> EXERCISE REQUIREMENTS:
Copy every line from the data below in which the string "menu" can be found.

━━ THE DATA ━━

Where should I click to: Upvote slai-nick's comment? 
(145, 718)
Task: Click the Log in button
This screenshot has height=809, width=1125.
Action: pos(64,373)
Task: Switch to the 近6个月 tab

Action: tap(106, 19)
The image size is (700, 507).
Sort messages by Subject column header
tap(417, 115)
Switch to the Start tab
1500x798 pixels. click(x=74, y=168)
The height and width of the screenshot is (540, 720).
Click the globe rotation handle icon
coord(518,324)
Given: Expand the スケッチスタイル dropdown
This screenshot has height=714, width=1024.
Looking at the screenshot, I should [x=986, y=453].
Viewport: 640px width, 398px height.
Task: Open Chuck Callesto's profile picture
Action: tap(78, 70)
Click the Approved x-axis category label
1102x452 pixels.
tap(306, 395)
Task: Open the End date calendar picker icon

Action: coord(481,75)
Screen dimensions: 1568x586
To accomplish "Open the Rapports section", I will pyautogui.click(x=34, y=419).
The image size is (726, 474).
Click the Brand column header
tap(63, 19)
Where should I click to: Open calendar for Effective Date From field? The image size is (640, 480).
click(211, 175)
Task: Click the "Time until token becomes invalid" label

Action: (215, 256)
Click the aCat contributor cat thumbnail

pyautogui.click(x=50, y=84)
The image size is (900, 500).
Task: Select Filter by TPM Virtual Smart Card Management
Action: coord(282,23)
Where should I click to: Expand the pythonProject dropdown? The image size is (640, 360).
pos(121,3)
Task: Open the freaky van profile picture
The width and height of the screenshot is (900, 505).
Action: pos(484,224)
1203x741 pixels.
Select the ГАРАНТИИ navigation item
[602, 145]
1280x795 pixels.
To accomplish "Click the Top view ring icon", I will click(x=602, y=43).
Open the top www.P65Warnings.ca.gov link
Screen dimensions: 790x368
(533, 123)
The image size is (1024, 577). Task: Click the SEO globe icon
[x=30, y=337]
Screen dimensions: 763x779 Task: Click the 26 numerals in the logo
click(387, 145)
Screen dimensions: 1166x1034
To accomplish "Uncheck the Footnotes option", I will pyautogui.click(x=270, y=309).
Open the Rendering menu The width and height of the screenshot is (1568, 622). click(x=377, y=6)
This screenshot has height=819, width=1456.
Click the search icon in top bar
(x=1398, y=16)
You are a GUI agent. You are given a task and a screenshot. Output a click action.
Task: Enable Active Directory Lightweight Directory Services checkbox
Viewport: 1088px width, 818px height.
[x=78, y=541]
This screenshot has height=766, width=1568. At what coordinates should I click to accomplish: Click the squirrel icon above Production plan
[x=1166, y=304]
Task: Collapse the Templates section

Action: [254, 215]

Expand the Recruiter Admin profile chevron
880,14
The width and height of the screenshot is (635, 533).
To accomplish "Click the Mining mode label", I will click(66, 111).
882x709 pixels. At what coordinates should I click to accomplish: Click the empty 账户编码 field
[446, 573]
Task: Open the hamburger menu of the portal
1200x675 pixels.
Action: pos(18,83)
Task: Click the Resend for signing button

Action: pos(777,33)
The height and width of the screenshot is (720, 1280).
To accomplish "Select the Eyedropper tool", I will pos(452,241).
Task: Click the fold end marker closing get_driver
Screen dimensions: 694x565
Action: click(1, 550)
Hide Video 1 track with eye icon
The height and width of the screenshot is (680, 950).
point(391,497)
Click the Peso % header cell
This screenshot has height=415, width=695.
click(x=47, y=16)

━━━

> EXERCISE RESULT:
Open the Rendering menu The width and height of the screenshot is (1568, 622). click(x=377, y=6)
Task: Open the hamburger menu of the portal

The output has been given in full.